Items from a dataset
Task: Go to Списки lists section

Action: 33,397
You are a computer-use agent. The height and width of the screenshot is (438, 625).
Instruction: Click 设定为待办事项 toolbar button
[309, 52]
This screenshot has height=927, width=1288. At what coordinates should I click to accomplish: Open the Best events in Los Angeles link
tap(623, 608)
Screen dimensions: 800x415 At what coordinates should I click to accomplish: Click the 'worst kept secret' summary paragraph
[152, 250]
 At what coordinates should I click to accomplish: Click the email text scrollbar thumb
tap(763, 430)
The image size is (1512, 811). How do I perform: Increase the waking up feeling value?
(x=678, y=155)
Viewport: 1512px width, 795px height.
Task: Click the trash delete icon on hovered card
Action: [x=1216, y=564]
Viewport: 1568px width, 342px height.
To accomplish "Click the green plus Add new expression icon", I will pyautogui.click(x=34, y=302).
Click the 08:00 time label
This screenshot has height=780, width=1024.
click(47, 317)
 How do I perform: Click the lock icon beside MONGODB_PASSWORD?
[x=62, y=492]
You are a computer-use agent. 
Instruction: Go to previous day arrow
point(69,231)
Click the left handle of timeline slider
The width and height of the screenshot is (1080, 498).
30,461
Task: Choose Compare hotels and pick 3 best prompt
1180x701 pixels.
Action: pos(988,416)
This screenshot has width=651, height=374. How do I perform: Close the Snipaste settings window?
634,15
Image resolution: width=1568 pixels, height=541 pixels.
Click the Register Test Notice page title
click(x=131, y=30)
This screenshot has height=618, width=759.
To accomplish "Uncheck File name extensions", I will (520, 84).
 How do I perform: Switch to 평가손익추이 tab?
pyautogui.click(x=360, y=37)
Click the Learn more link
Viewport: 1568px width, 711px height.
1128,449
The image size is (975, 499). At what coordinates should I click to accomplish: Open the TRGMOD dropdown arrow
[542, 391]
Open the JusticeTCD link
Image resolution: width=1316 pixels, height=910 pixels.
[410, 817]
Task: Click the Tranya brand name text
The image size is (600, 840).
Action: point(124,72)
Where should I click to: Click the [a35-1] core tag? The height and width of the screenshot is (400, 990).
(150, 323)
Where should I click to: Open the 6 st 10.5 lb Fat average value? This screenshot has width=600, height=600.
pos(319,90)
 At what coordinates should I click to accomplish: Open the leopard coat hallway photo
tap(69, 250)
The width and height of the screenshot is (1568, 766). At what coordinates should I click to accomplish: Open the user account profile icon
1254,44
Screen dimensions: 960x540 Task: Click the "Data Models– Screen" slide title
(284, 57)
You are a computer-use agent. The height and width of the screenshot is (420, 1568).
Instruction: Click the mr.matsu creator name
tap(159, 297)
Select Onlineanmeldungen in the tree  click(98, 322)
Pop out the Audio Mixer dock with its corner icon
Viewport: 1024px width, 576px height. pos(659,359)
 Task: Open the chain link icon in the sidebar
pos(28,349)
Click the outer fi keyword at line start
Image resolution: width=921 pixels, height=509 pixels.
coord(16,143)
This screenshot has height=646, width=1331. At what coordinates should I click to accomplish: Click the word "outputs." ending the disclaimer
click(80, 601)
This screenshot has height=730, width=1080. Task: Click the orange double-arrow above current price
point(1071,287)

INSTRUCTIONS TO FOLLOW
In the records above, some lines may contain the word "agent"; copy every one of them.

SOLVED EXERCISE
You are a computer-use agent. The height and width of the screenshot is (438, 625).
You are a computer-use agent. 
You are a computer-use agent. The height and width of the screenshot is (420, 1568).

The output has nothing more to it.